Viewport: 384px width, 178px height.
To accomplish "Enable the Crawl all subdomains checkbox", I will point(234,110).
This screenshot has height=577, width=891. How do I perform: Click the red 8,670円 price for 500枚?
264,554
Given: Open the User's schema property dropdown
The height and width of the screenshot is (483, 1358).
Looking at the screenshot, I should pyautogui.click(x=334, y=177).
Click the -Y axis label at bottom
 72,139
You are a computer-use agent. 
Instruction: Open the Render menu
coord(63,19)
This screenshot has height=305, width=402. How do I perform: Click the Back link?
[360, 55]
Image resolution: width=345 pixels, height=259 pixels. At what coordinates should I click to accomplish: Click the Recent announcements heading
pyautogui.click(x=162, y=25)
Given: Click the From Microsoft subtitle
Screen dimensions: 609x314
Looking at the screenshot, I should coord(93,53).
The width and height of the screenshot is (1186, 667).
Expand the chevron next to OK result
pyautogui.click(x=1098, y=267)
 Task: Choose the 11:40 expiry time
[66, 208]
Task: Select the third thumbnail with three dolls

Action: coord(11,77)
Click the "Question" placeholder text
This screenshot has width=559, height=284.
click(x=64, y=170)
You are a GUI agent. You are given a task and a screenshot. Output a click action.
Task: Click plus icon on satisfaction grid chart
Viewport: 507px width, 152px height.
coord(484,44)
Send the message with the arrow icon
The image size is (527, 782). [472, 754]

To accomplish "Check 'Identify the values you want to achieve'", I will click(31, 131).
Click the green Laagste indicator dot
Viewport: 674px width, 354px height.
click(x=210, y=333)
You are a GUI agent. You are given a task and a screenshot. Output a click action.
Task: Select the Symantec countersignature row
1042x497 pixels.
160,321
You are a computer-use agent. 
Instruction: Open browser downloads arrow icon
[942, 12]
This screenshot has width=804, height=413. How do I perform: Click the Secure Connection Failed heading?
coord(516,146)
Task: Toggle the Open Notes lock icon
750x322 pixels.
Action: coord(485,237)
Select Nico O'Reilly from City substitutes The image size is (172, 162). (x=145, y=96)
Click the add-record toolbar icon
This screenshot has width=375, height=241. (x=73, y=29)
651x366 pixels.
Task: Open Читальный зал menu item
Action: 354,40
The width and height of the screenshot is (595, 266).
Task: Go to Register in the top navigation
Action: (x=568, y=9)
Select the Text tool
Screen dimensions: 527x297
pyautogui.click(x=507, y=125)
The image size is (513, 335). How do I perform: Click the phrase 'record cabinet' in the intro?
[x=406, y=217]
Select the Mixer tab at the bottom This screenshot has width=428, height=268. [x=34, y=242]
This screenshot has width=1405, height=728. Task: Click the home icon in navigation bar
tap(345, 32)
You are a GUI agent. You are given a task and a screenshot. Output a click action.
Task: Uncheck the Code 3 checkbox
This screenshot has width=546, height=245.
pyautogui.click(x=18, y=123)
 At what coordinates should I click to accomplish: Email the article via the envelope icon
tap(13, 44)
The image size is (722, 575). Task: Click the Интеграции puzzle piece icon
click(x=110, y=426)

TASK OBJECTIVE. Beginning at the first line of the records, give again each line exactly as written, ending with the line that contains "Given: Open the".

EXERCISE SOLUTION.
Viewport: 384px width, 178px height.
To accomplish "Enable the Crawl all subdomains checkbox", I will point(234,110).
This screenshot has height=577, width=891. How do I perform: Click the red 8,670円 price for 500枚?
264,554
Given: Open the User's schema property dropdown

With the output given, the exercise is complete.